Sotto le Due Torri, invece, molto spesso ci si ritrova a commentare una sconfitta elogiando comunque la buona prestazione della squadra, o invitando a non fare drammi. Ricordo bene, in questo senso, il monito di Mihajlovic dopo che il Bologna l’anno scorso perse 4-0 a Firenze. Sottolineò come l’indole pacata della piazza non dovesse far archiviare quella partita come un k.o. episodico, perché quella era stata una figuraccia che altrove non sarebbe stata perdonata con tanta leggerezza.
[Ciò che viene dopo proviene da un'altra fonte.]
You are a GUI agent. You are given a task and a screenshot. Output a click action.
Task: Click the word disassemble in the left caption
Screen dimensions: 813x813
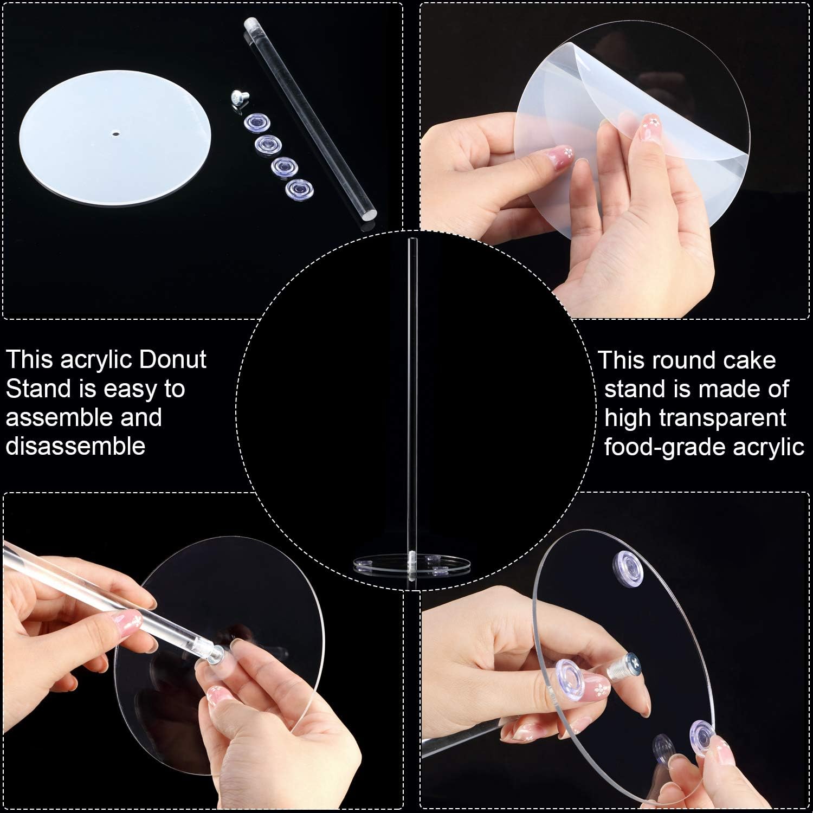click(x=75, y=446)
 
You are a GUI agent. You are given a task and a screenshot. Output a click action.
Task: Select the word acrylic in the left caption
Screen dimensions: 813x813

Come già premesso, più passa il tempo e più mi sembra che però lui stesso abbia finito per adeguarsi, cosa che ad esempio non ha mai fatto Ulivieri. Quando l’ho avuto come allenatore, sportivamente parlando l’ho anche ‘odiato’, perché era un martello. Conosceva questa realtà così bene da non permetterci di rilassarci, ci stimolava a tal punto da farci arrivare ad affrontare ogni partita con l’adrenalina a mille. Aveva capito che il Bologna non va solo allenato sul campo, ma anche mentalmente, per supplire alla mancanza di stimoli di una realtà fin troppo moderata.
Al netto della loro bravura, perché Gasperini e soprattutto Juric (considerato il valore della sua rosa) stanno facendo così bene? Perché oltre ad allenare in piazze più calde, non si rilassano mai. Se non è la città nella quale giochi a instillarti il veleno necessario, lo devi trovare dentro di te. A mio avviso nel Bologna attuale, senza voler minimizzare il lavoro che ogni calciatore è chiamato a svolgere su se stesso, devono essere in primis i dirigenti e il tecnico a trasmetterlo, perché hanno le competenze e l’esperienza giusta per farlo. Creare e mantenere un contesto battagliero, all’interno di un’isola felice e con pochi eguali in Italia in termini di stabilità come il BFC di Saputo, è compito non semplice ma fondamentale: bisogna far capire allo spogliatoio che la bava alla bocca e il fuoco negli occhi ci vogliono sempre, non solo in condizioni di difficoltà, quando suona l’allarme. Queste sono cose che, appunto, non si comprano sul mercato, e credo siano più importanti di un nuovo centravanti.